[Start Records for the exercise]

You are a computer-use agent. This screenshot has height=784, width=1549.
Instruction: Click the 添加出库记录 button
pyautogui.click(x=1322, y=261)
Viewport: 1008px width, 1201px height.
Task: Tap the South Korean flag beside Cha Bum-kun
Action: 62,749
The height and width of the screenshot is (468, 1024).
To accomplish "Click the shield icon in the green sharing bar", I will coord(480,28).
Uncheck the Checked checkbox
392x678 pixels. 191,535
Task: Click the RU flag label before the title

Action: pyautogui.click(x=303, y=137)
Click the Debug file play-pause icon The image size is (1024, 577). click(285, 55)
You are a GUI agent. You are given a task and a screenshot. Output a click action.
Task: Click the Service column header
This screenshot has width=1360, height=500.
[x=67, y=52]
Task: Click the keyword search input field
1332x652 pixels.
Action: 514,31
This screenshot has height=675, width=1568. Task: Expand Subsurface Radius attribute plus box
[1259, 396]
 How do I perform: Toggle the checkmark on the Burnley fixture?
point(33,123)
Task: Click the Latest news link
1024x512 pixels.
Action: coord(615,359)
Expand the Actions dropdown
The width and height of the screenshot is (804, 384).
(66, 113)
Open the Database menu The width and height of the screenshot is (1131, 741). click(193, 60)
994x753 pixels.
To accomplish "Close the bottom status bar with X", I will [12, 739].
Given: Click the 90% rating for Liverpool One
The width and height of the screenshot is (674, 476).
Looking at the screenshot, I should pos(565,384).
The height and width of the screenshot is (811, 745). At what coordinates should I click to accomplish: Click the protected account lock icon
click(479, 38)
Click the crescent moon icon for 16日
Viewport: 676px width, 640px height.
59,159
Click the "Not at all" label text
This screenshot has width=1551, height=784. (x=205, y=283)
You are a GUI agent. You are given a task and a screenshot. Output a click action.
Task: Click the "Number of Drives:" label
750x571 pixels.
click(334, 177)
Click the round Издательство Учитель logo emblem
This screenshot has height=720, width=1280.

[End Records for the exercise]

Aim: Copy every line of the listing above word for word.

Exercise answer:
You are a computer-use agent. This screenshot has height=784, width=1549.
Instruction: Click the 添加出库记录 button
pyautogui.click(x=1322, y=261)
Viewport: 1008px width, 1201px height.
Task: Tap the South Korean flag beside Cha Bum-kun
Action: 62,749
The height and width of the screenshot is (468, 1024).
To accomplish "Click the shield icon in the green sharing bar", I will coord(480,28).
Uncheck the Checked checkbox
392x678 pixels. 191,535
Task: Click the RU flag label before the title

Action: pyautogui.click(x=303, y=137)
Click the Debug file play-pause icon The image size is (1024, 577). click(285, 55)
You are a GUI agent. You are given a task and a screenshot. Output a click action.
Task: Click the Service column header
This screenshot has width=1360, height=500.
[x=67, y=52]
Task: Click the keyword search input field
1332x652 pixels.
Action: 514,31
This screenshot has height=675, width=1568. Task: Expand Subsurface Radius attribute plus box
[1259, 396]
 How do I perform: Toggle the checkmark on the Burnley fixture?
point(33,123)
Task: Click the Latest news link
1024x512 pixels.
Action: coord(615,359)
Expand the Actions dropdown
The width and height of the screenshot is (804, 384).
(66, 113)
Open the Database menu The width and height of the screenshot is (1131, 741). click(193, 60)
994x753 pixels.
To accomplish "Close the bottom status bar with X", I will [12, 739].
Given: Click the 90% rating for Liverpool One
The width and height of the screenshot is (674, 476).
Looking at the screenshot, I should pos(565,384).
The height and width of the screenshot is (811, 745). At what coordinates should I click to accomplish: Click the protected account lock icon
click(479, 38)
Click the crescent moon icon for 16日
Viewport: 676px width, 640px height.
59,159
Click the "Not at all" label text
This screenshot has width=1551, height=784. (x=205, y=283)
You are a GUI agent. You are given a task and a screenshot. Output a click action.
Task: Click the "Number of Drives:" label
750x571 pixels.
click(334, 177)
Click the round Издательство Учитель logo emblem
This screenshot has height=720, width=1280.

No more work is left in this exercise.